Four ways to deal with difficult coworkers

by Human Capital03 Sep 2014
Everyone has experienced working with someone who is difficult, and unfortunately being in HR does not protect us from the unprofessional behaviours of others. So how can you adapt and deal with someone whose behaviour is making your tasks and job more difficult?

“The solution lies in creating a solution,” said Rhonda Scharf, of On The Right Track – Training & Consulting Inc. “By creating a strategy you will instantly feel more in control of the situation and will be better prepared to handle your difficult person professionally and calmly.”

Scharf suggested the following steps to start improving the situation:

1. Don’t give up
Sometimes we need to focus on surviving whatever crisis we are in. Maybe we are keeping the job we don’t love because we need the benefits for right now. It doesn’t have to be a life sentence. It is just for right now. We often tend to look too far into the future and say, “I can’t do this for the rest of my life.” Okay, so let’s not worry about the rest of your life, and say “I can do this for this week,” and so on.

2. Stay in control
When you let others control you, you’re writing your own death sentence. You need to continue to make the choices that keep you in control.

3. Don’t become a victim
Maybe the person has the authority to fire you, to ruin your reputation or to make your life much, much worse than it is now. That doesn’t mean you need to be their victim. Don’t allow your difficult person that much space in your life. Refuse to become their victim. Be aware of what they can or cannot do, but stop yourself from the negativity that becoming a victim perpetuates.

4. Change the situation
Create a strategy that will allow you to keep your job, keep your sanity and allow you to survive the situation. Plan your actions one day at a time (one hour at a time if appropriate). Let your strategy be your secret weapon to survival.

COMMENTS

  • by Bernie Althofer 3/09/2014 1:14:10 PM

    Over the years, one of the issues that has come in relation to workplace bullying and the difficult worker/manager is the lack of use of organisational systems and processes to address behaviour. In addition, the other aspect that goes hand in hand with that is the lack of coaching provided across the board for managers and workers alike (irrespective of whether or not they are in HR or somewhere else).

    The four key points identified in the article are important. It is also important that individuals be provided with the knowledge and skills required to enact those points without their action resulting in adverse conflict.

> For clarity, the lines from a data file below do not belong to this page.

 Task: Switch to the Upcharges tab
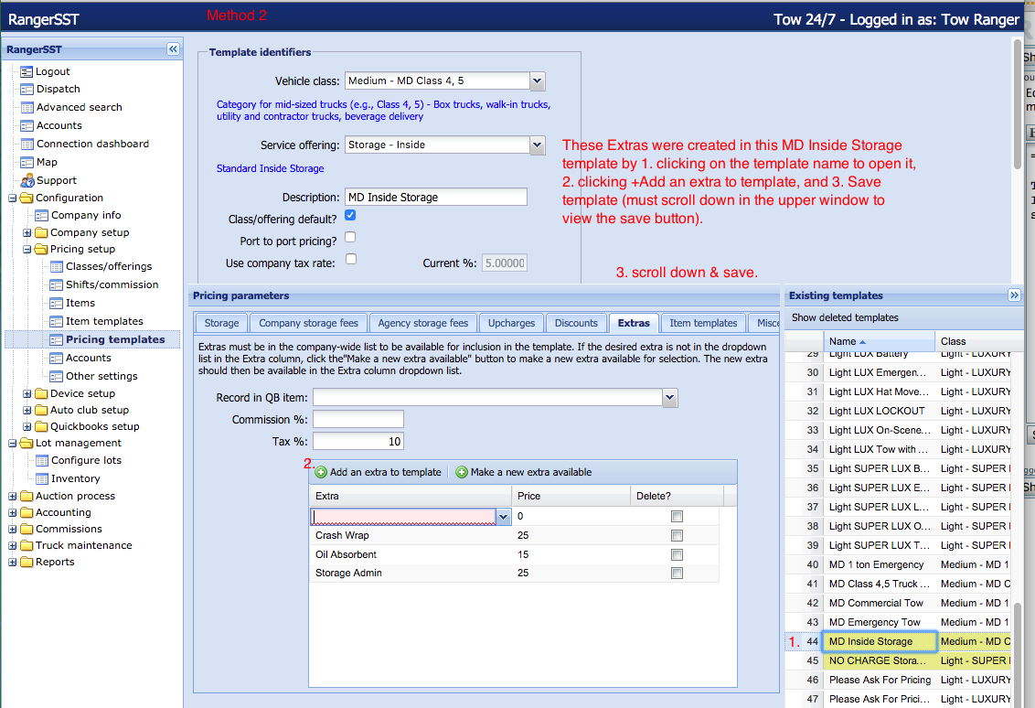511,323
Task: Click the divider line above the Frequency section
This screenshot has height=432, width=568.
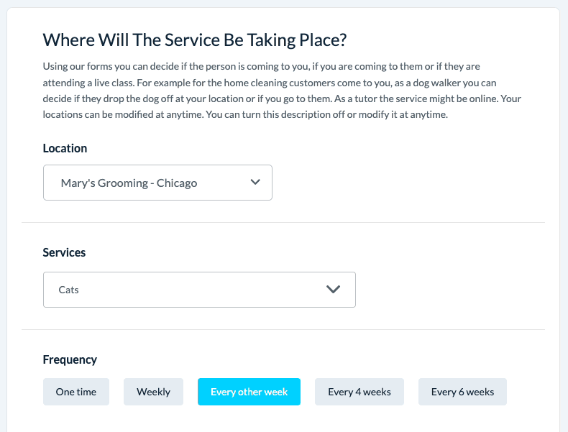Action: tap(283, 329)
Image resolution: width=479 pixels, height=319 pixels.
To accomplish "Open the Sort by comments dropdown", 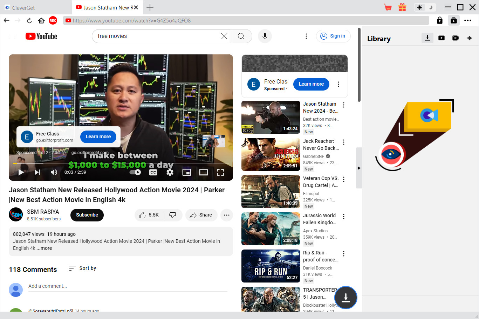I will [83, 268].
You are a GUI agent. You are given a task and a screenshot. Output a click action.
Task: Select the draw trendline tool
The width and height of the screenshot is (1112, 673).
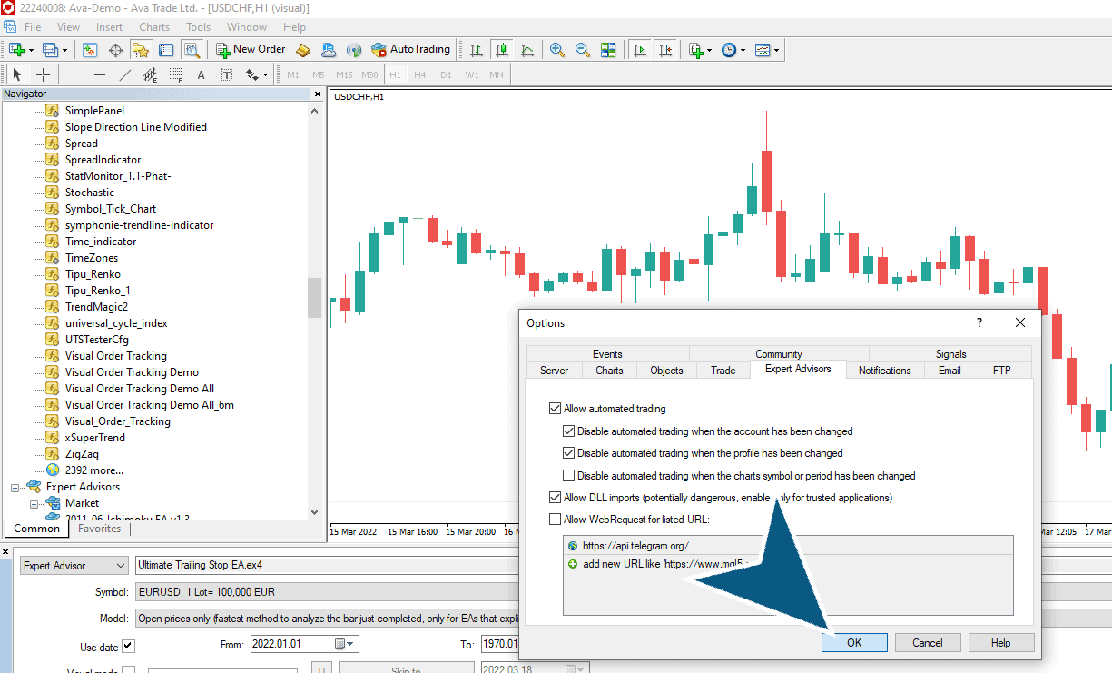pos(125,74)
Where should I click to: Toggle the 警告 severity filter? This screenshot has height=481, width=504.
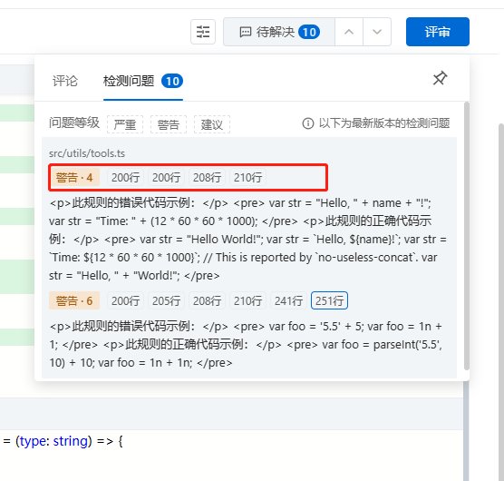pyautogui.click(x=169, y=124)
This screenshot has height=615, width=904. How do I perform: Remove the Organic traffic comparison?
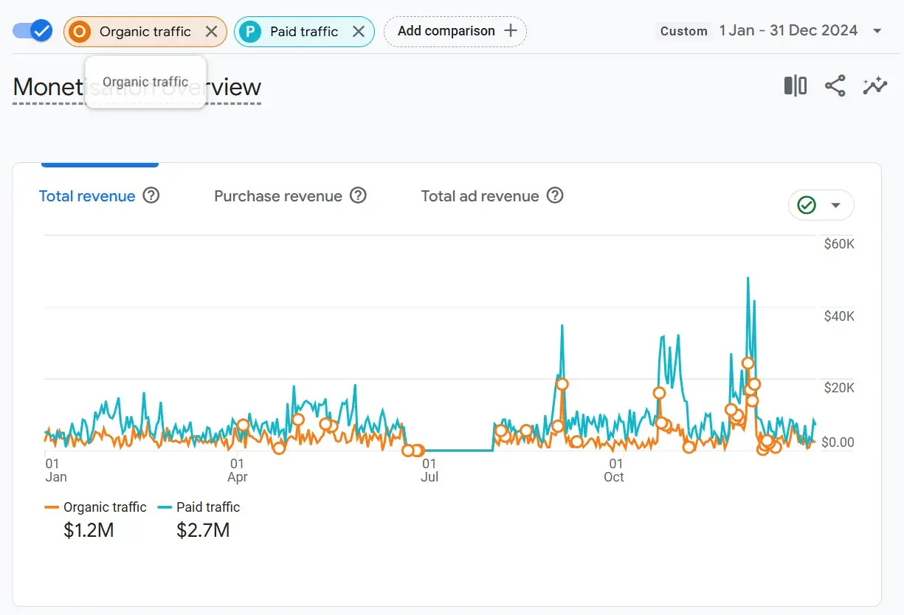click(x=211, y=32)
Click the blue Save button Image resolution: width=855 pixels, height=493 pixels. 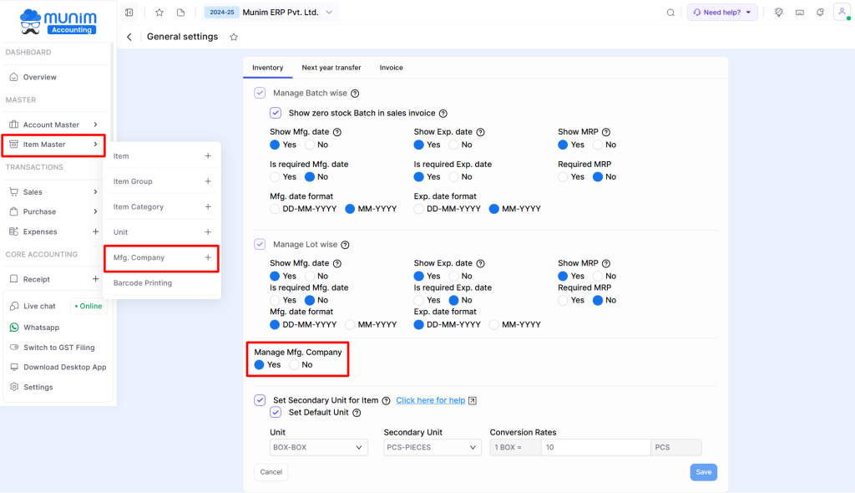(703, 472)
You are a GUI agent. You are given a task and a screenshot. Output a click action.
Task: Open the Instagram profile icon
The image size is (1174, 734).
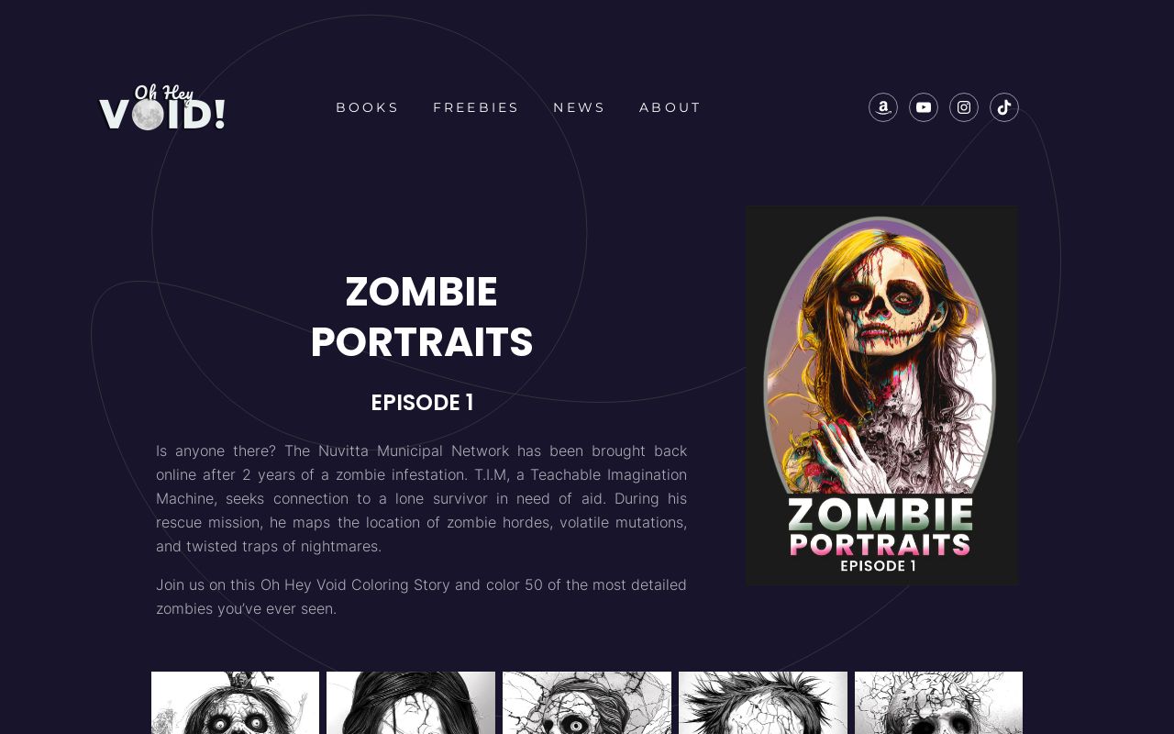pyautogui.click(x=964, y=106)
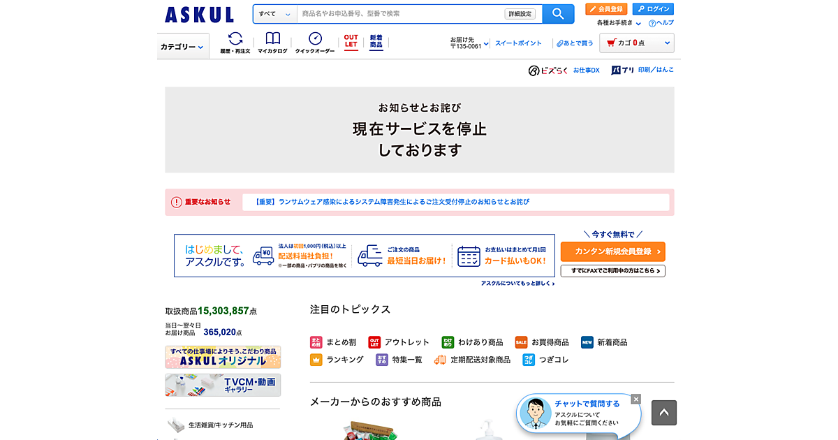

    In addition, I would suggest that a key solution in solutions is actually getting the difficult person to change e.g. provide them with coaching, change the hazards or contributing factors, address the environmental issues. Unfortunately, in my experience some of the difficult workers end up believing that because no-one spoke to them about their behaviour or conduct, what they were doing was appropriate. Sometimes the behaviour has to be called for what it is.

    Given the amount of discussion regarding 'involvement' and 'the unwilling bystander', there is an increased possibility even making a decision to 'fly under the radar' or to 'keep your head down' is going to result in attention i.e. the investigator who identifies you and your action.

    That said, decisions to address the difficult person and their behaviour is never easy, and for some workers, the safest option in the short term is to keep their head down, look for alternative employment and try and avoid being a target, for they know who the person is connected to, and the 'payback' of reporting their behaviour.